══ Provided data
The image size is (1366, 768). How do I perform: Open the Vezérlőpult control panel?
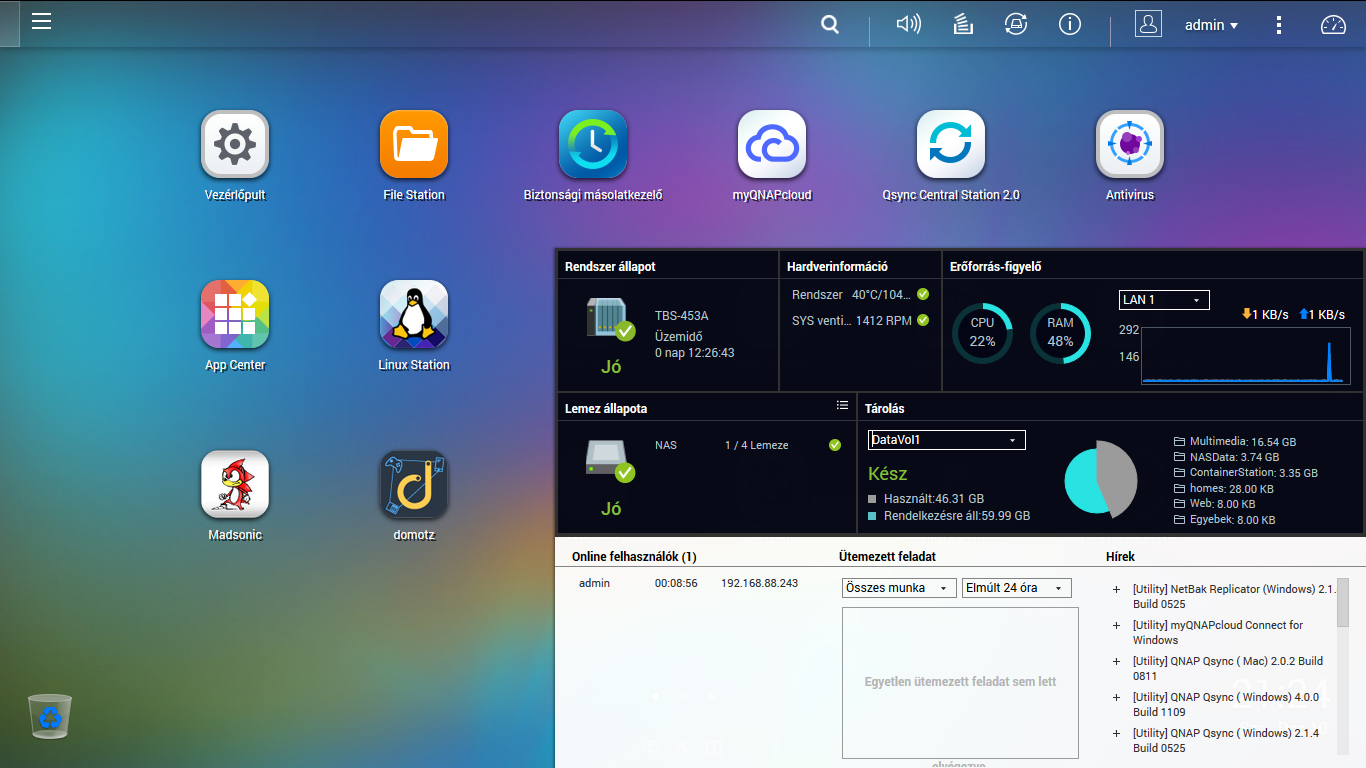pyautogui.click(x=234, y=143)
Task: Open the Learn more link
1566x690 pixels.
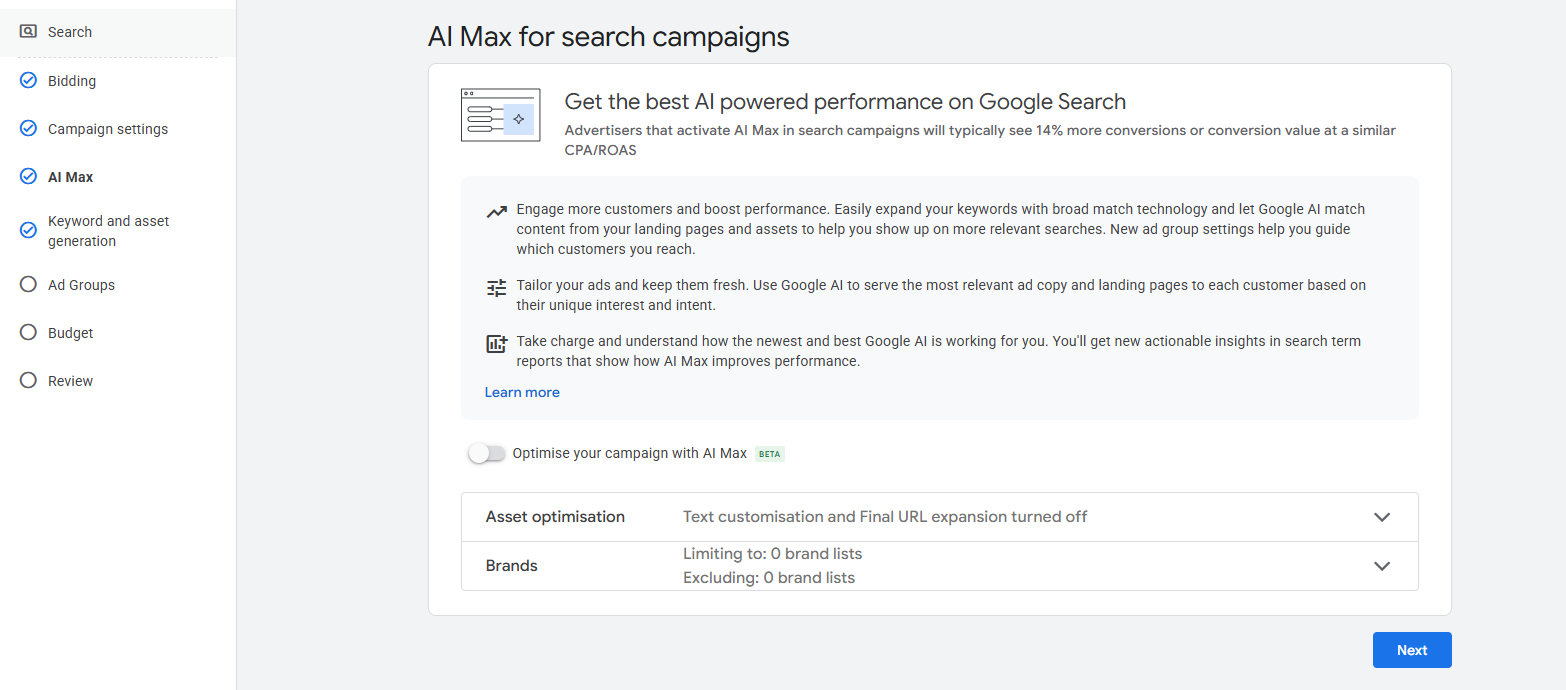Action: tap(522, 392)
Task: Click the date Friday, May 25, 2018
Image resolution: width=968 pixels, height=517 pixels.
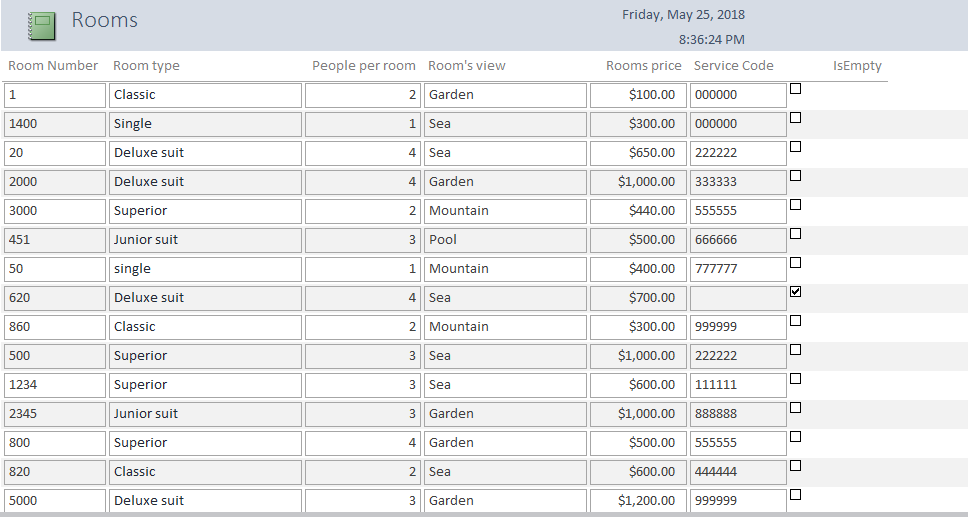Action: tap(683, 15)

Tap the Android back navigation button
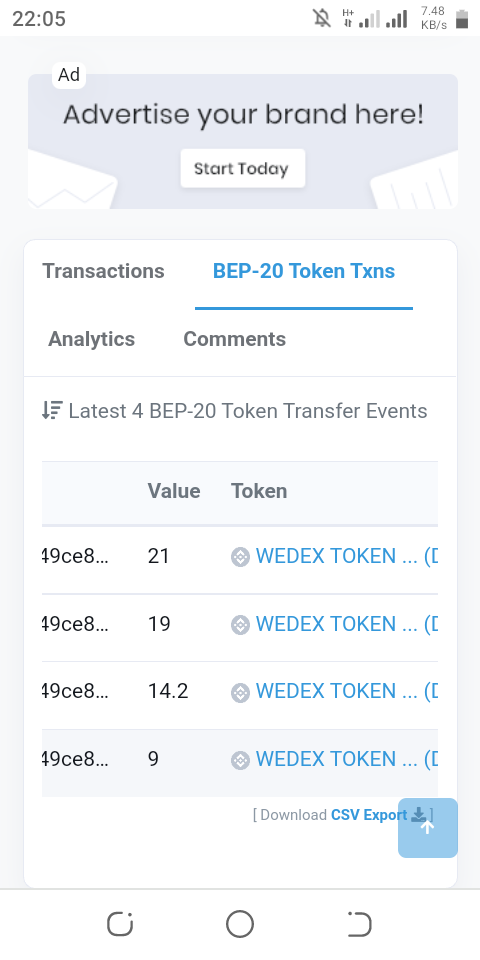pos(359,924)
════
- [Directions] A faithful copy of every record is required, with no pictures included.

- [Written answer]
The image size is (1366, 768). How do I perform: Open the Vezérlőpult control panel?
pyautogui.click(x=234, y=143)
Task: Open the Learn more link
1566x690 pixels.
Action: tap(522, 392)
Task: Click the date Friday, May 25, 2018
Image resolution: width=968 pixels, height=517 pixels.
Action: tap(683, 15)

Tap the Android back navigation button
pos(359,924)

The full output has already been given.